Your instructions:
Leave out the images; return the rest of the data exactly.

Information:
***

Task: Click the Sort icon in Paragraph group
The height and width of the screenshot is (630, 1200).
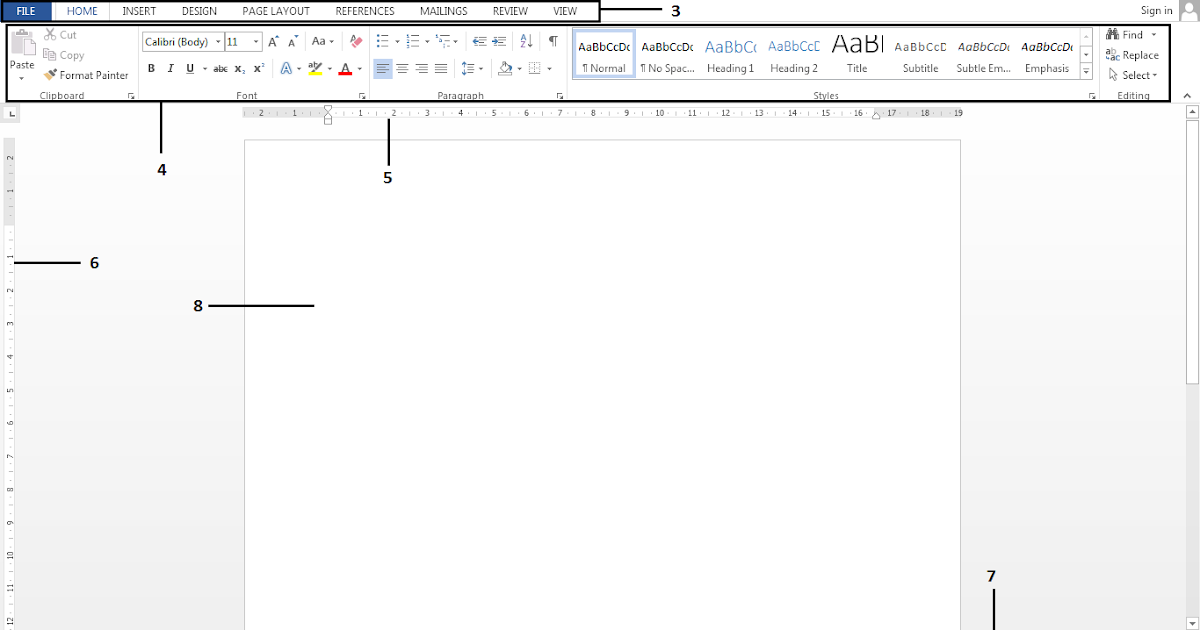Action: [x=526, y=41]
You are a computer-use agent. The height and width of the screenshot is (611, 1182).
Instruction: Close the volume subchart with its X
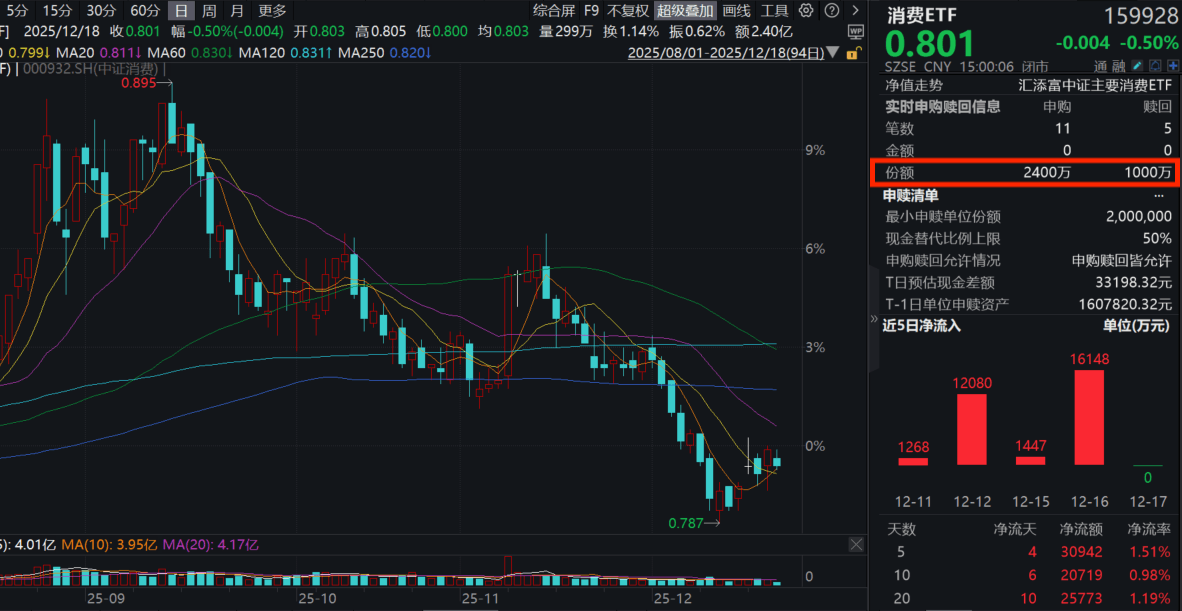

***

Response to the exercise:
Task: Click the Sort icon in Paragraph group
The height and width of the screenshot is (630, 1200).
Action: [x=526, y=41]
You are a computer-use agent. The height and width of the screenshot is (611, 1182).
Instruction: Close the volume subchart with its X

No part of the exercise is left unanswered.